◆ **Objective**: Reproduce word for word the entries between the line containing "IDSD (371, 1502)" and the line containing "うまれました！ (795, 499)", inclusive.

[Entries from a dataset]
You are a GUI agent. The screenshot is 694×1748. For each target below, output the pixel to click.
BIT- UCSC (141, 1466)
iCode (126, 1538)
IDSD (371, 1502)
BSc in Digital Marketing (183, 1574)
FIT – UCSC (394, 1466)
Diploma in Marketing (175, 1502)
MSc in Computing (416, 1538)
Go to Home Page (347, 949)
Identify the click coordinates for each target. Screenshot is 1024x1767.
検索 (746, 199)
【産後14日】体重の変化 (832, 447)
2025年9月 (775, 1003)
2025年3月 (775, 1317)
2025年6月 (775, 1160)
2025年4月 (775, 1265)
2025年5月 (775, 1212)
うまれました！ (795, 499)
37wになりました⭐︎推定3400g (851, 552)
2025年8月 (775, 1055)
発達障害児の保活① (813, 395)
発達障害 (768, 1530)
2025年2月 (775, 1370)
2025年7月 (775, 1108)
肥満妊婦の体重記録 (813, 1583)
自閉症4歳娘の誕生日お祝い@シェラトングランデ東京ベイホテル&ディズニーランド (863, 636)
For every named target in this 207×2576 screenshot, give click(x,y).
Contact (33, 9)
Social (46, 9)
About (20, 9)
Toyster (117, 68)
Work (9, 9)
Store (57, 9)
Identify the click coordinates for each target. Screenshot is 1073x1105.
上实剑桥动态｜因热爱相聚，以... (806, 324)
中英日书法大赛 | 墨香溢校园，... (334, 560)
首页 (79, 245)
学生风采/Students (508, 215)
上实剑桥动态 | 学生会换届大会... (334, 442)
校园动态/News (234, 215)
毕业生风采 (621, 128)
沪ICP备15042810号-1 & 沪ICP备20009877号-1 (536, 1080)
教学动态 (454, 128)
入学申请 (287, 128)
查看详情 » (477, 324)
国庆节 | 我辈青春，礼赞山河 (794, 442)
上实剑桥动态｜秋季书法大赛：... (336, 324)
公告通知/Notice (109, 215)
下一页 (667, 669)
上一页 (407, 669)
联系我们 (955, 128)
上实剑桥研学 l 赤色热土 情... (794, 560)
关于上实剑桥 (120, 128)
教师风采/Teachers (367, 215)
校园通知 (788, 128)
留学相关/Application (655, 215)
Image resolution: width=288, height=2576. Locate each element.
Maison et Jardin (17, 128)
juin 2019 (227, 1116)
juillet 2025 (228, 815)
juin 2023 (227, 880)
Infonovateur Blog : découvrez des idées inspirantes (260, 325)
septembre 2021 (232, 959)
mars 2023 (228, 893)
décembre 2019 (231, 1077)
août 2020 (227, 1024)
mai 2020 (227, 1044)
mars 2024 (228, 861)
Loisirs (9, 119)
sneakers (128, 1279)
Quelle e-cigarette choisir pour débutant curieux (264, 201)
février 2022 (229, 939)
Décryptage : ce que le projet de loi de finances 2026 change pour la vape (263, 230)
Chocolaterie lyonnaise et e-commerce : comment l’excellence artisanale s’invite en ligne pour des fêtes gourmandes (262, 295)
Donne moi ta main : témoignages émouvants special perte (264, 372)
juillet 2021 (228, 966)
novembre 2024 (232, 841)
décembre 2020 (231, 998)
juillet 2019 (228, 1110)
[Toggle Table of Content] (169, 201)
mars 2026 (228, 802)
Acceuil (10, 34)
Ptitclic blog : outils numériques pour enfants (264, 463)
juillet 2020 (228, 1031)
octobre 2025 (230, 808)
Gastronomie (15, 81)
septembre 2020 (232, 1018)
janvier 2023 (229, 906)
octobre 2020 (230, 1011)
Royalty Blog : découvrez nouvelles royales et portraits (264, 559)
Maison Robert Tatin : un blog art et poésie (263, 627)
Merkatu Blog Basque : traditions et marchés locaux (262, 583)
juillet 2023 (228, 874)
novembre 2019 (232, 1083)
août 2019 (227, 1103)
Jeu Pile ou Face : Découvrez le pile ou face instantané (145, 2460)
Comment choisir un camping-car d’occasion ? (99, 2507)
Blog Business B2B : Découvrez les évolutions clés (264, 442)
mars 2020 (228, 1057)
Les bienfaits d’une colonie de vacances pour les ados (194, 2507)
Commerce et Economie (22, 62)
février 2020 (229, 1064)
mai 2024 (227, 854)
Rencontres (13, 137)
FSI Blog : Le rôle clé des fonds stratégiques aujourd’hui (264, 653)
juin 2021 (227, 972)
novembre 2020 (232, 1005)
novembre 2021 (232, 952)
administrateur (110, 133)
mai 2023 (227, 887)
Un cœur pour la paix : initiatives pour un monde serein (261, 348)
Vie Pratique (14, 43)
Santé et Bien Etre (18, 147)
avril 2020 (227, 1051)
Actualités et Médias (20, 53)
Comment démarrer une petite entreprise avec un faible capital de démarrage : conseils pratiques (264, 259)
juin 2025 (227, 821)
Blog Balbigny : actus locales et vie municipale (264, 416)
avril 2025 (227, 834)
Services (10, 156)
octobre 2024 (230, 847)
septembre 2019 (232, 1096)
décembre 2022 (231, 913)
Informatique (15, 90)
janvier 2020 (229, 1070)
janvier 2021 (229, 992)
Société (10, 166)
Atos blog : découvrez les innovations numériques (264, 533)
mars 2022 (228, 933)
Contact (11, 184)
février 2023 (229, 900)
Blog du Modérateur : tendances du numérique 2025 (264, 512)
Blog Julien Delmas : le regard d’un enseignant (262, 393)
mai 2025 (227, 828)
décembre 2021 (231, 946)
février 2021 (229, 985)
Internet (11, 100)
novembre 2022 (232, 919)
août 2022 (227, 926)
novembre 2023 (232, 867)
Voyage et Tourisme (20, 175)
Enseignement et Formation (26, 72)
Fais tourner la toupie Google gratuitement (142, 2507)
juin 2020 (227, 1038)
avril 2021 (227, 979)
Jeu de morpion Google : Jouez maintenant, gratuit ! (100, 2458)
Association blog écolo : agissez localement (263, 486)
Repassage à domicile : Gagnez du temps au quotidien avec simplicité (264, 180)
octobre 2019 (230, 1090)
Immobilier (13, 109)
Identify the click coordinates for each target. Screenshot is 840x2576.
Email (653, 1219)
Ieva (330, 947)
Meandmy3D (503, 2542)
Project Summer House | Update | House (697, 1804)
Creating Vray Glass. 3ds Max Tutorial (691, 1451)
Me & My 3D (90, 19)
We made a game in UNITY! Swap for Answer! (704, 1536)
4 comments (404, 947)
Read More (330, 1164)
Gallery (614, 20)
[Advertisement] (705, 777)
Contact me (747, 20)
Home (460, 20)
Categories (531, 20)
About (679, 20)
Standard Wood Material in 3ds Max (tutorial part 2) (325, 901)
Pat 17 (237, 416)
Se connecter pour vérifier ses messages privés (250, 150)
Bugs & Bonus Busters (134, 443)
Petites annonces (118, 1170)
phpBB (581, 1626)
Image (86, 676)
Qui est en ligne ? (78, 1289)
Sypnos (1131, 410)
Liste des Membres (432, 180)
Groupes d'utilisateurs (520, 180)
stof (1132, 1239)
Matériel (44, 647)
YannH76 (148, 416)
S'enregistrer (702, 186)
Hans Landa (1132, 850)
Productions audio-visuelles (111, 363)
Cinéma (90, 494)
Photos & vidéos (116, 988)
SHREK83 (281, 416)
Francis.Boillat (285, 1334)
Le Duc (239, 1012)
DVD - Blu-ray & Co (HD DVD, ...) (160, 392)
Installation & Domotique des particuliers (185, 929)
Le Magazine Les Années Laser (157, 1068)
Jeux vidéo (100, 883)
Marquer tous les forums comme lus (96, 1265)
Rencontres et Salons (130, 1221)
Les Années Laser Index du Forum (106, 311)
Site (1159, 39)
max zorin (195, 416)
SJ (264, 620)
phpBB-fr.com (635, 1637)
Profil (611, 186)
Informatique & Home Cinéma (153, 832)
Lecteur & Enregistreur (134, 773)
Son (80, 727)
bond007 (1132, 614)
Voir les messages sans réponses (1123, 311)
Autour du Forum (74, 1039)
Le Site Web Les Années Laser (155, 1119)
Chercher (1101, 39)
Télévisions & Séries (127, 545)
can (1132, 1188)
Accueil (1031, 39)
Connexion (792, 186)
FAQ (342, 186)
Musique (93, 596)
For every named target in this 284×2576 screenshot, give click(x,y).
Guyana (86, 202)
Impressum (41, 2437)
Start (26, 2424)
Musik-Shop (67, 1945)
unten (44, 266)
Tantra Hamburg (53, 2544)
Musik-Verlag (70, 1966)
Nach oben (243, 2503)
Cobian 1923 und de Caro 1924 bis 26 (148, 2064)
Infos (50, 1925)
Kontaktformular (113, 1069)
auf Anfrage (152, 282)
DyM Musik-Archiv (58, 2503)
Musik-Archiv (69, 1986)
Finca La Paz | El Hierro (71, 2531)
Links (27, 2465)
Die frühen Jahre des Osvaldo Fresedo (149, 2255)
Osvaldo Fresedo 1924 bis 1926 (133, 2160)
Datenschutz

◆ **Exercise answer**:
IDSD (371, 1502)
BSc in Digital Marketing (183, 1574)
FIT – UCSC (394, 1466)
Diploma in Marketing (175, 1502)
MSc in Computing (416, 1538)
Go to Home Page (347, 949)
Identify the click coordinates for each target. Screenshot is 1024x1767.
検索 (746, 199)
【産後14日】体重の変化 (832, 447)
2025年9月 (775, 1003)
2025年3月 (775, 1317)
2025年6月 (775, 1160)
2025年4月 (775, 1265)
2025年5月 (775, 1212)
うまれました！ (795, 499)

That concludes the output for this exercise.